(Records from a data source)
**********
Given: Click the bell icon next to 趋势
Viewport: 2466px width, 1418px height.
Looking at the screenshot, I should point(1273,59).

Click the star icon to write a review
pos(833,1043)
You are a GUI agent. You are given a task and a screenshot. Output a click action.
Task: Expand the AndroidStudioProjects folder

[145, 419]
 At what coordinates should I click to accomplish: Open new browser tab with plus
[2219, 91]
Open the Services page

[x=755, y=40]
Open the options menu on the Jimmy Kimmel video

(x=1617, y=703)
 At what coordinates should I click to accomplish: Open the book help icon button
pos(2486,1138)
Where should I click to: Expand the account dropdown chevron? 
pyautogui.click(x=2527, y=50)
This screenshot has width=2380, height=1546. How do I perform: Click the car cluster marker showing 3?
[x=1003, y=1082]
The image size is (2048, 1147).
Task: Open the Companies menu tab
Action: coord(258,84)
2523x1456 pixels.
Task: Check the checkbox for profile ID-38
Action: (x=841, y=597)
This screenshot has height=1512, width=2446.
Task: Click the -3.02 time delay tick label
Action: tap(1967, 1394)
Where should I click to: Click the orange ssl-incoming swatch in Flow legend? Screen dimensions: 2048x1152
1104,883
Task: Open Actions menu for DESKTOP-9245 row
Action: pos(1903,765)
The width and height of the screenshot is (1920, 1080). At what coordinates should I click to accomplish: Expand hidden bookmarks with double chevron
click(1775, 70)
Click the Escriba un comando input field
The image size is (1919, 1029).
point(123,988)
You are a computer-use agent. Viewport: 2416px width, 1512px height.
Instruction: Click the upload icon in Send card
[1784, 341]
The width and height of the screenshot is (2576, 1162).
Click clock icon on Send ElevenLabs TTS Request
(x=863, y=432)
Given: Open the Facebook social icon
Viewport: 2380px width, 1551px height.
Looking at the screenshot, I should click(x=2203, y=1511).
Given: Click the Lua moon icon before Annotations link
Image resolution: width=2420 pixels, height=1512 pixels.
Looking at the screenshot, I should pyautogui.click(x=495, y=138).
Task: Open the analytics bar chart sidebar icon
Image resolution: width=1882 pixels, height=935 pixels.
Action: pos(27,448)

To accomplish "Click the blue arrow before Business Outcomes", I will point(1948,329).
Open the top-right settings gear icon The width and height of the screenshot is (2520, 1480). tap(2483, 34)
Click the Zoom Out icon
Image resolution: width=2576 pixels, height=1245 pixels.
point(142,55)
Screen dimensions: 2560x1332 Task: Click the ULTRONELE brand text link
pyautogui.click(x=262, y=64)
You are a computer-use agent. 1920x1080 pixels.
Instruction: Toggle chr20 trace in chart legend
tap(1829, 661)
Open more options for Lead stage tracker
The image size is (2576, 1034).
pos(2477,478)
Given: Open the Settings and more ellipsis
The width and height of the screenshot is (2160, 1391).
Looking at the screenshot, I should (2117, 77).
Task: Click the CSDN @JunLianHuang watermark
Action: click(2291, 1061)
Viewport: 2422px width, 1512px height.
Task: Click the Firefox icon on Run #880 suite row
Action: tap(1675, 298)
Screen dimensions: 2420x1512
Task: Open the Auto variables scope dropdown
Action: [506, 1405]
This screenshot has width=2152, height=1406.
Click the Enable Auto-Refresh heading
**********
▶ Problem to solve: All records must be repeated exactly, with none skipped.

▶ Exercise result:
Given: Click the bell icon next to 趋势
Viewport: 2466px width, 1418px height.
Looking at the screenshot, I should point(1273,59).

Click the star icon to write a review
pos(833,1043)
You are a GUI agent. You are given a task and a screenshot. Output a click action.
Task: Expand the AndroidStudioProjects folder

[145, 419]
 At what coordinates should I click to accomplish: Open new browser tab with plus
[2219, 91]
Open the Services page

[x=755, y=40]
Open the options menu on the Jimmy Kimmel video

(x=1617, y=703)
 At what coordinates should I click to accomplish: Open the book help icon button
pos(2486,1138)
Where should I click to: Expand the account dropdown chevron? 
pyautogui.click(x=2527, y=50)
This screenshot has width=2380, height=1546. How do I perform: Click the car cluster marker showing 3?
[x=1003, y=1082]
The image size is (2048, 1147).
Task: Open the Companies menu tab
Action: coord(258,84)
2523x1456 pixels.
Task: Check the checkbox for profile ID-38
Action: (x=841, y=597)
This screenshot has height=1512, width=2446.
Task: Click the -3.02 time delay tick label
Action: tap(1967, 1394)
Where should I click to: Click the orange ssl-incoming swatch in Flow legend? Screen dimensions: 2048x1152
1104,883
Task: Open Actions menu for DESKTOP-9245 row
Action: pos(1903,765)
The width and height of the screenshot is (1920, 1080). At what coordinates should I click to accomplish: Expand hidden bookmarks with double chevron
click(1775, 70)
Click the Escriba un comando input field
The image size is (1919, 1029).
point(123,988)
You are a computer-use agent. Viewport: 2416px width, 1512px height.
Instruction: Click the upload icon in Send card
[1784, 341]
The width and height of the screenshot is (2576, 1162).
Click clock icon on Send ElevenLabs TTS Request
(x=863, y=432)
Given: Open the Facebook social icon
Viewport: 2380px width, 1551px height.
Looking at the screenshot, I should click(x=2203, y=1511).
Given: Click the Lua moon icon before Annotations link
Image resolution: width=2420 pixels, height=1512 pixels.
Looking at the screenshot, I should pyautogui.click(x=495, y=138).
Task: Open the analytics bar chart sidebar icon
Image resolution: width=1882 pixels, height=935 pixels.
Action: pos(27,448)

To accomplish "Click the blue arrow before Business Outcomes", I will point(1948,329).
Open the top-right settings gear icon The width and height of the screenshot is (2520, 1480). tap(2483, 34)
Click the Zoom Out icon
Image resolution: width=2576 pixels, height=1245 pixels.
point(142,55)
Screen dimensions: 2560x1332 Task: Click the ULTRONELE brand text link
pyautogui.click(x=262, y=64)
You are a computer-use agent. 1920x1080 pixels.
Instruction: Toggle chr20 trace in chart legend
tap(1829, 661)
Open more options for Lead stage tracker
The image size is (2576, 1034).
pos(2477,478)
Given: Open the Settings and more ellipsis
The width and height of the screenshot is (2160, 1391).
Looking at the screenshot, I should (2117, 77).
Task: Click the CSDN @JunLianHuang watermark
Action: click(2291, 1061)
Viewport: 2422px width, 1512px height.
Task: Click the Firefox icon on Run #880 suite row
Action: tap(1675, 298)
Screen dimensions: 2420x1512
Task: Open the Auto variables scope dropdown
Action: [506, 1405]
This screenshot has width=2152, height=1406.
Click the Enable Auto-Refresh heading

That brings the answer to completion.